Set down the lines of the data exactly, starting at the first and stopping after the line containing "Given: Switch to 上り direction".
======== EXTRACTED INFORMATION
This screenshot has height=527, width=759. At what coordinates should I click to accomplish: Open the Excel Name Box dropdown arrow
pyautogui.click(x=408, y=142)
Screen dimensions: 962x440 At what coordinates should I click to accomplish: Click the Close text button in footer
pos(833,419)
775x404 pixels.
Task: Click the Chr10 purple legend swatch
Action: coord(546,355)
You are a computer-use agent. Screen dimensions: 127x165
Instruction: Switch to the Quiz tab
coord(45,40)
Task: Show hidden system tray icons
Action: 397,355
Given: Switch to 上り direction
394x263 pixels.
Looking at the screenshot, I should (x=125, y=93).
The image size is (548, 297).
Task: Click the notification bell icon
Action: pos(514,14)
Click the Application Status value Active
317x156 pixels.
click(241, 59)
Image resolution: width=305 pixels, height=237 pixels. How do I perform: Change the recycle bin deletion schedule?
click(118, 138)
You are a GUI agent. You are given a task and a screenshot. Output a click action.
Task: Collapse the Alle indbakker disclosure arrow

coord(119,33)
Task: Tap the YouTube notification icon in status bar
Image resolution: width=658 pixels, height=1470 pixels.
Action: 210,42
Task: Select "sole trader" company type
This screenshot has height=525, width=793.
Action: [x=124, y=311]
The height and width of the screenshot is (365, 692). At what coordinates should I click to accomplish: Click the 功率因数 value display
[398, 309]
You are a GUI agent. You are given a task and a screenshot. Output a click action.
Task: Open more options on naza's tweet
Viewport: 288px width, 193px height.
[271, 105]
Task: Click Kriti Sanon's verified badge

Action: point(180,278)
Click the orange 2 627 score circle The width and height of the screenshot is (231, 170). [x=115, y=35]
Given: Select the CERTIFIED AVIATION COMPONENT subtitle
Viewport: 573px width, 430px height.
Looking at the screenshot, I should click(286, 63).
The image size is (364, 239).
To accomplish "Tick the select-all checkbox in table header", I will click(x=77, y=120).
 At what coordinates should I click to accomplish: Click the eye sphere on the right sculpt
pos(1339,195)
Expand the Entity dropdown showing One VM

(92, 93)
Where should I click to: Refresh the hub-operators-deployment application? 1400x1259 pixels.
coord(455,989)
================
ANSWER SPACE:
This screenshot has height=527, width=759. At what coordinates should I click to accomplish: Open the Excel Name Box dropdown arrow
pyautogui.click(x=408, y=142)
Screen dimensions: 962x440 At what coordinates should I click to accomplish: Click the Close text button in footer
pos(833,419)
775x404 pixels.
Task: Click the Chr10 purple legend swatch
Action: coord(546,355)
You are a computer-use agent. Screen dimensions: 127x165
Instruction: Switch to the Quiz tab
coord(45,40)
Task: Show hidden system tray icons
Action: 397,355
Given: Switch to 上り direction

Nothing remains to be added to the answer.